## Recommend job from skillsets

In [1]:
from gensim import corpora, similarities
from gensim.models import TfidfModel

In [2]:
job_skills = ["Python", "Machine Learning", "AWS", "SQL", "GIT"]

candidates_skills = [
    ["Python", "Machine Learning", "AWS", "SQL", "Deep Learning"],
    ["R", "Statistics", "GIT",  "English"],
    ["Python", "Machine Learning", "AWS", "GIT", "English"]
]

### Jaccard similarity

In [3]:
def matching_score(job_skills, candidate_skills):
    """modified the Jaccard similarity to matching score"""
    if job_skills:
        commom_skills = set(job_skills) & set(candidate_skills)
        score = len(commom_skills) / len(set(job_skills))
        return score
    else:
        return 0

In [4]:
for i in range(3):
    print("score of candidate %d: %f" % (i, matching_score(job_skills, candidates_skills[i])))

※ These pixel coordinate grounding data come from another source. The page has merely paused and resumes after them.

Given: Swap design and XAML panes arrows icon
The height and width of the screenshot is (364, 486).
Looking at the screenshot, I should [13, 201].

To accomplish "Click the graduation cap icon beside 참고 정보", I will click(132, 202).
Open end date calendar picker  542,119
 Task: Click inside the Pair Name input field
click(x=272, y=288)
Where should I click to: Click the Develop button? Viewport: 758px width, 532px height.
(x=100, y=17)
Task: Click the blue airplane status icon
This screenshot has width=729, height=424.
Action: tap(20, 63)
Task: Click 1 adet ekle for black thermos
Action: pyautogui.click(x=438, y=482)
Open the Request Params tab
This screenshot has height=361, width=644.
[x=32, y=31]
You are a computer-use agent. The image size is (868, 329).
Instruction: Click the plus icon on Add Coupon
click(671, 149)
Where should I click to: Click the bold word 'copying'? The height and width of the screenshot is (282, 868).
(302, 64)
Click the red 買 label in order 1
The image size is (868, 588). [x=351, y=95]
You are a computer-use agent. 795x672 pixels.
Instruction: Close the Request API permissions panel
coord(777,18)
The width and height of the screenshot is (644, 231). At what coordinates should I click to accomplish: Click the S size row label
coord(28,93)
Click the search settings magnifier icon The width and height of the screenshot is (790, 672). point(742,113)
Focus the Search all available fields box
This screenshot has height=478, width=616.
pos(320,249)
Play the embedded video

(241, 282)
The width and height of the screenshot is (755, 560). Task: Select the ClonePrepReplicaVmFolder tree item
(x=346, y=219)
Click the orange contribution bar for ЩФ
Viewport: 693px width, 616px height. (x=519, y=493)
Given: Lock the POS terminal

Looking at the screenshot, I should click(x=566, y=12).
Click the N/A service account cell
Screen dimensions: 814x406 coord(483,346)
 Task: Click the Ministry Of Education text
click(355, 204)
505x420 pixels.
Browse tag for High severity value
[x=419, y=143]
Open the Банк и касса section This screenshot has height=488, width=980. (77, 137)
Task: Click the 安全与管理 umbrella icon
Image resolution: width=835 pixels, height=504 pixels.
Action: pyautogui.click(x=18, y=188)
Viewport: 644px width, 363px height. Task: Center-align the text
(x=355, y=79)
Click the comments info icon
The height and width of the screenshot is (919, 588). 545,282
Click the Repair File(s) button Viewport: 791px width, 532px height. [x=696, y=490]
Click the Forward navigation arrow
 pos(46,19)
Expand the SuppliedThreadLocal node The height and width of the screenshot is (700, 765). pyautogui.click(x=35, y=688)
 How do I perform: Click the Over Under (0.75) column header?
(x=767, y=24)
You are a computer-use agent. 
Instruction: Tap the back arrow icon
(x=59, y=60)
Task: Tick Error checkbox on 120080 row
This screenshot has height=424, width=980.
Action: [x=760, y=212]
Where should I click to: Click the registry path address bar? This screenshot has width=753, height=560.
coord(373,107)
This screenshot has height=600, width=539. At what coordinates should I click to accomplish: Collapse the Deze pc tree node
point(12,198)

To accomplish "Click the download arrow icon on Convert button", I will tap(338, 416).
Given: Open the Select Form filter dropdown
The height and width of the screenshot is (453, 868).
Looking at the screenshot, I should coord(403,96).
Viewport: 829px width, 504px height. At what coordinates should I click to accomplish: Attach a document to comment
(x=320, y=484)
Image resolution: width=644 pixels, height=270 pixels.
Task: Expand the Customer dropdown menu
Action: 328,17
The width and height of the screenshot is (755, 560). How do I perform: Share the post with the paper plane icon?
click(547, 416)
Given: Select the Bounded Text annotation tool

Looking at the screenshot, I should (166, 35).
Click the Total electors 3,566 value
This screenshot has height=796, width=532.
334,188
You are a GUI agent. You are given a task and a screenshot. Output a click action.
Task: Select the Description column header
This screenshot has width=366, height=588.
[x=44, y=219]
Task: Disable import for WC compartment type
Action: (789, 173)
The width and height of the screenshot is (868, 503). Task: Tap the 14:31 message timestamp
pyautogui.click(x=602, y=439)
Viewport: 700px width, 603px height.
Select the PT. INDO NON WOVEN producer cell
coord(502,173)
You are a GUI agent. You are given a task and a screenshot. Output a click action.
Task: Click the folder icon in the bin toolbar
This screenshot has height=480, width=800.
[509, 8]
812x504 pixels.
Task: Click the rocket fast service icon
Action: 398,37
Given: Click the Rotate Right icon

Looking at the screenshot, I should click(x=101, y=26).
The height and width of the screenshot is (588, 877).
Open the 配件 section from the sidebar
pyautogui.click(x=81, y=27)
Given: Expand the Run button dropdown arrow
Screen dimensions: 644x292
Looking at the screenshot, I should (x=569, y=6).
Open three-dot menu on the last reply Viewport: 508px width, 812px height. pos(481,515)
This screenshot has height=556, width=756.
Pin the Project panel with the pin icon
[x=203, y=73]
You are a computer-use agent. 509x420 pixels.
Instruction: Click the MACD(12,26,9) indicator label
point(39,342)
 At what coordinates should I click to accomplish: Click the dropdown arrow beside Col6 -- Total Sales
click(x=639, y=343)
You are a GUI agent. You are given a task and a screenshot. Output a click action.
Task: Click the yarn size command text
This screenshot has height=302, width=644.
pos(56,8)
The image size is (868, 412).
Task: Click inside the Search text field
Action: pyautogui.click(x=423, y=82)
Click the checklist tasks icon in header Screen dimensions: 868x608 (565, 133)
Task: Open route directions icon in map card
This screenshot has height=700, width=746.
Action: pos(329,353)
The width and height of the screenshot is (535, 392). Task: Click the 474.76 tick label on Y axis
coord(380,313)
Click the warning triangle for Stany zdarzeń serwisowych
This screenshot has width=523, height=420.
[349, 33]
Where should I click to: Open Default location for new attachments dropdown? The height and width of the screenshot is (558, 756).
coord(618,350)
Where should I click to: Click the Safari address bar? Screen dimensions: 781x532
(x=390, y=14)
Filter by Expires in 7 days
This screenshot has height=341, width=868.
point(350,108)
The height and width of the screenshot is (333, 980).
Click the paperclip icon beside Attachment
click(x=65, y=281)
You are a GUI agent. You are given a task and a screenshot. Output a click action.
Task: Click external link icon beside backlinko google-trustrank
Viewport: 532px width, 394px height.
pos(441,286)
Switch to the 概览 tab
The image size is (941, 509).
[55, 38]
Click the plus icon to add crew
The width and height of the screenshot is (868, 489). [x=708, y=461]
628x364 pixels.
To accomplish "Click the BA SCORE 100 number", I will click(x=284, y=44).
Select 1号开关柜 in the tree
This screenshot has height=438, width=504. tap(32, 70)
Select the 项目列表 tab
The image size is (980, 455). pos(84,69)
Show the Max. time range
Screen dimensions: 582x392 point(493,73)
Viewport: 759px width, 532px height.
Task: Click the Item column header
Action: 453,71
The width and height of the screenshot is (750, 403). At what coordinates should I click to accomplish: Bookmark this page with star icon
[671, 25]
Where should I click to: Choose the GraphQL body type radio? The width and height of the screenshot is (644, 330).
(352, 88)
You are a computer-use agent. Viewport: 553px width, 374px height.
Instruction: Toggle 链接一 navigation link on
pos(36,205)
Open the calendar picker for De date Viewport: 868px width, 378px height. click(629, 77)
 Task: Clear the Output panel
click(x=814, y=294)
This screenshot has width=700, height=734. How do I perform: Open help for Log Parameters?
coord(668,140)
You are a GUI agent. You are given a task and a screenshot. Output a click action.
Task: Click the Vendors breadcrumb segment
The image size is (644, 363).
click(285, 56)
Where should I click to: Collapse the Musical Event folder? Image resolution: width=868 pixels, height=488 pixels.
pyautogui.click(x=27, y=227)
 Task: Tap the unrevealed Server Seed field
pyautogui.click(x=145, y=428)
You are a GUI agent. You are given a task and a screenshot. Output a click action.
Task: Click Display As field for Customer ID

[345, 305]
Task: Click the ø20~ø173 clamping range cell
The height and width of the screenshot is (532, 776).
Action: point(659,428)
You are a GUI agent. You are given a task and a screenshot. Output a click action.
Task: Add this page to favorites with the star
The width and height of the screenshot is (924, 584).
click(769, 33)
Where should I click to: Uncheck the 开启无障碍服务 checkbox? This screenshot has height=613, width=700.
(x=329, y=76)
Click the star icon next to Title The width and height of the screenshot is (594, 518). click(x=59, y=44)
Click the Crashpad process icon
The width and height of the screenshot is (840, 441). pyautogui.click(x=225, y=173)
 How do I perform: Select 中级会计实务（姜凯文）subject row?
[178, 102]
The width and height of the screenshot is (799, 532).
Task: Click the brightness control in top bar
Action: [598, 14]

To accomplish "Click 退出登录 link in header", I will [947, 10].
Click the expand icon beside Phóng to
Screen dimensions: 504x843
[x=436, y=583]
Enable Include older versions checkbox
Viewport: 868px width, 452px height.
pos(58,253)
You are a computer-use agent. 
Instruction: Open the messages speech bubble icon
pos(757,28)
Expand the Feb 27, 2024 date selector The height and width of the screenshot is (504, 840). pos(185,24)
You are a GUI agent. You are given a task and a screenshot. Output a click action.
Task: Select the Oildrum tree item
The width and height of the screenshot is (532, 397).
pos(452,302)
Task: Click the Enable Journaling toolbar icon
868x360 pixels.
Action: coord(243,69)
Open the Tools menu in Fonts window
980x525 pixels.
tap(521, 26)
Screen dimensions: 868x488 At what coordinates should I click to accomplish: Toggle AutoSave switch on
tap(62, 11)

score of candidate 0: 0.800000
score of candidate 1: 0.200000
score of candidate 2: 0.800000


### Cosine similarity
We need make skill embeddings for all the text. Here I use bag of words + tfidf. You are free to further reduce the vector dimension by using Latent semantic indexing(LSI).

In [5]:
## bulid dictionary and embedding use gensim
def embedding(skillsets):
    dictionary = corpora.Dictionary(skillsets)
    corpus = [dictionary.doc2bow(text) for text in skillsets]
    model = TfidfModel(corpus)
    index = similarities.MatrixSimilarity(model[corpus])
    return dictionary, model, index

dictionary, model, index = embedding(candidates_skills)

In [6]:
## compute similarity
def compute_sim(skills):
    job_query = dictionary.doc2bow(skills)
    vec_job = model[job_query]
    sims = index[vec_job]
    return sims

sims = compute_sim(job_skills)

In [7]:
for i,s in enumerate(sims):
    print("score of candidate %d: %f" % (i, s))

score of candidate 0: 0.730248
score of candidate 1: 0.072699
score of candidate 2: 0.531179


In [8]:
## sort by score
sims_sorted = sorted(enumerate(sims), key=lambda item: -item[1])
for i, s in enumerate(sims_sorted):
    print("score of candidate %d: %f" % (s[0], s[1]))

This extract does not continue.